On va avoir le défi de continuer à être connecté·es malgré nos différences en matière de langage, de culture, de l’univers social dans lequel on grandit. C’est n’est pas pareil : grandir dans les années 2000, dans les années 2010, dans les années 2020, c’est plein d’autres réalités, de technologies, de manières de se rencontrer, de codes. Il va y avoir des enjeux à ce niveau-là.
Il va falloir qu’on soit un peu partout.
Mathilde
Lou : Les principaux défis, c’est aussi de créer des liens de solidarité et de faire face à l’atomisation de nos liens.
Par exemple, on a plus d’espaces gratuits pour se retrouver, alors que dans un climat de queerphobie de transphobie, être visible devient de plus en plus difficile, parce qu’il y a une recrudescence constante des violences, que ce soit dans les espaces publics ou privés.
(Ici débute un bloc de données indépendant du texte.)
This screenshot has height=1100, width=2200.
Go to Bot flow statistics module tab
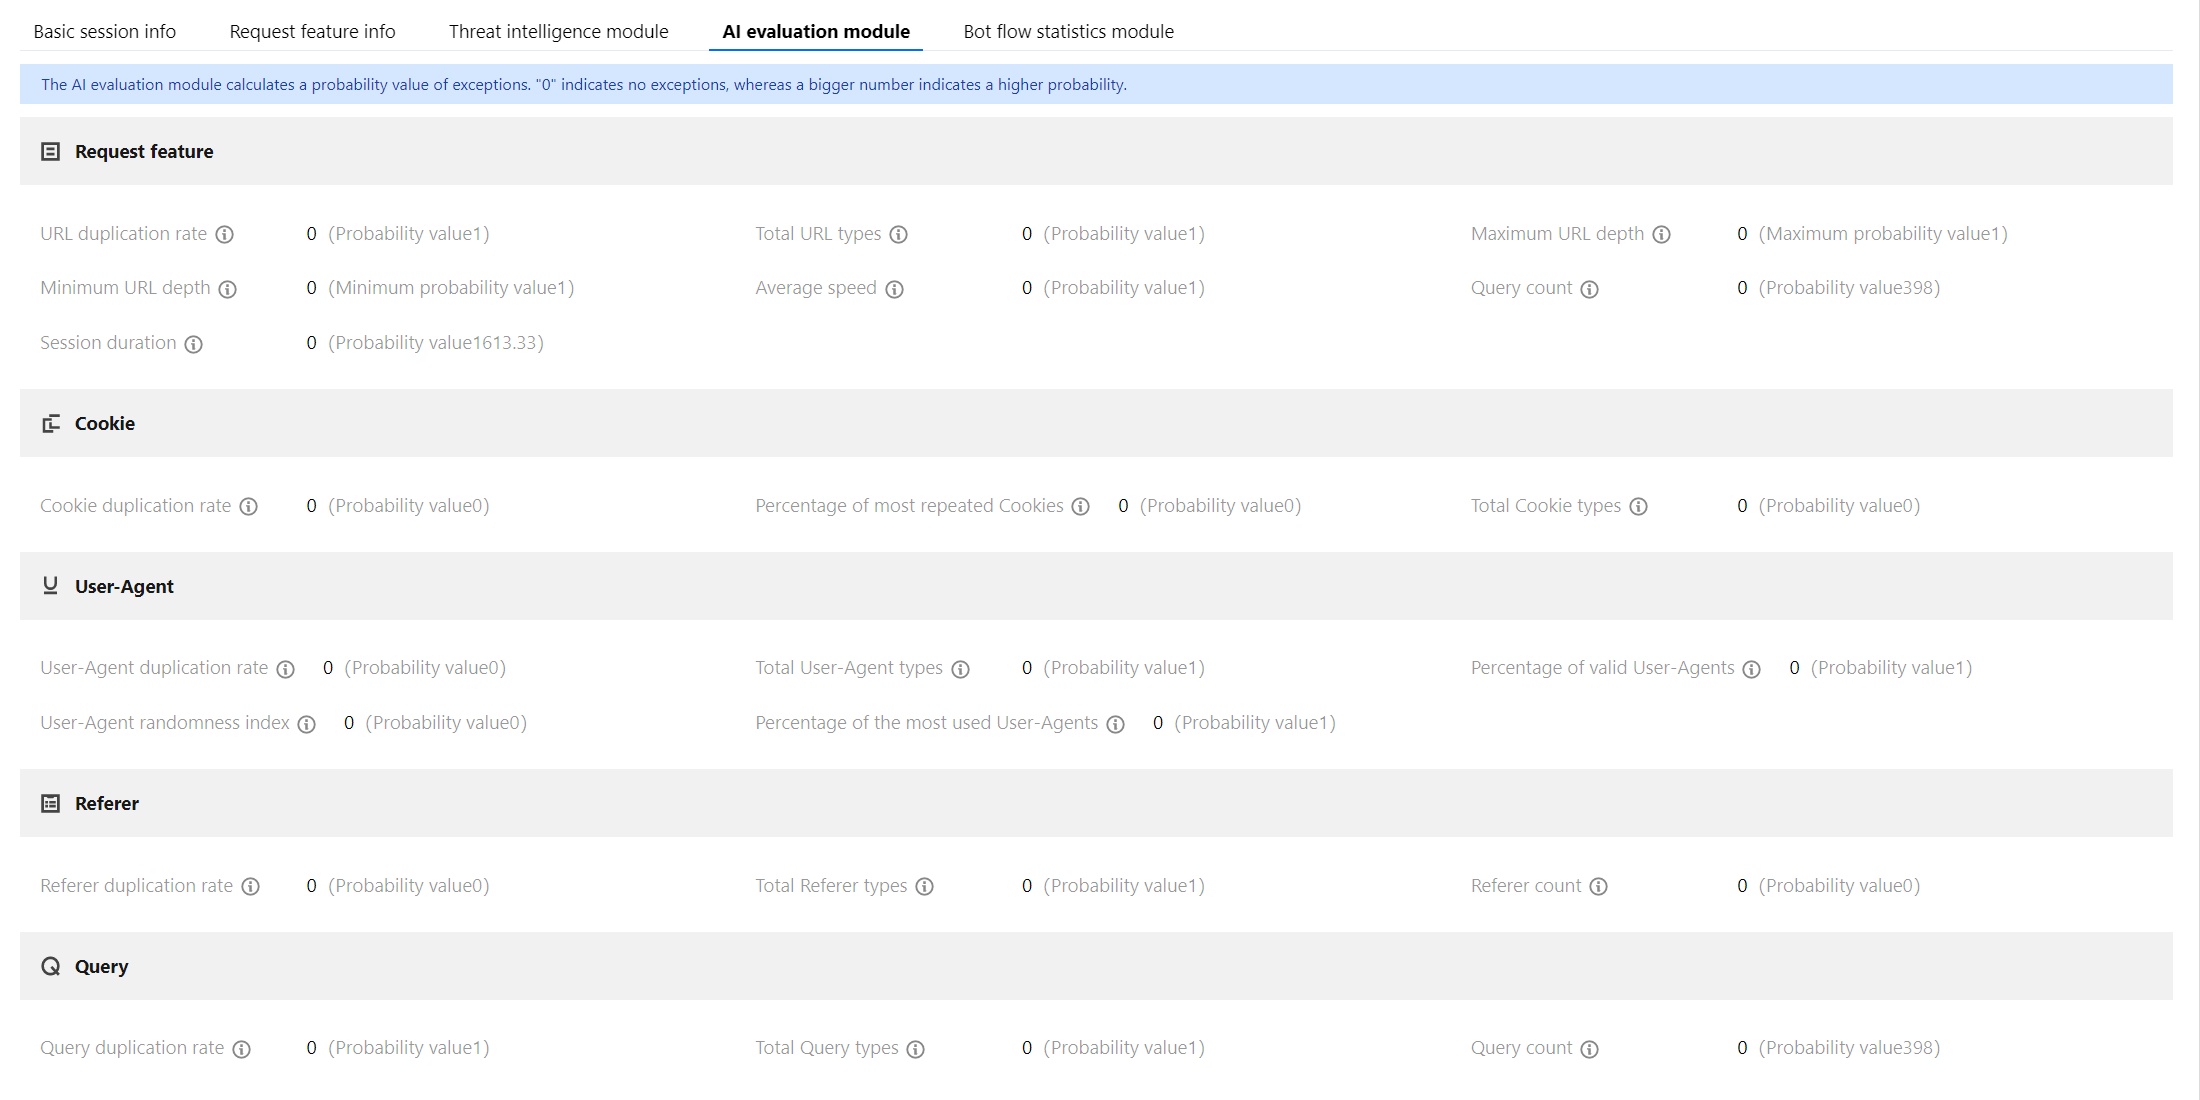[x=1068, y=31]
Et nos solidarités ne doivent pas être que locales. Il faut reconnaître tout le travail qui est fait par toutes les personnes qui agissent dans d’autres espaces, qui sont confrontées constamment aux violences des contextes nationaux dans lesquels elles essaient de survivre, aux violences des frontières, aux violences de la migration.
Le défi dans lequel Brûlances s’inscrit, c’est de créer des liens de solidarité entre nous alors que le système nous atomise et nous individualise constamment.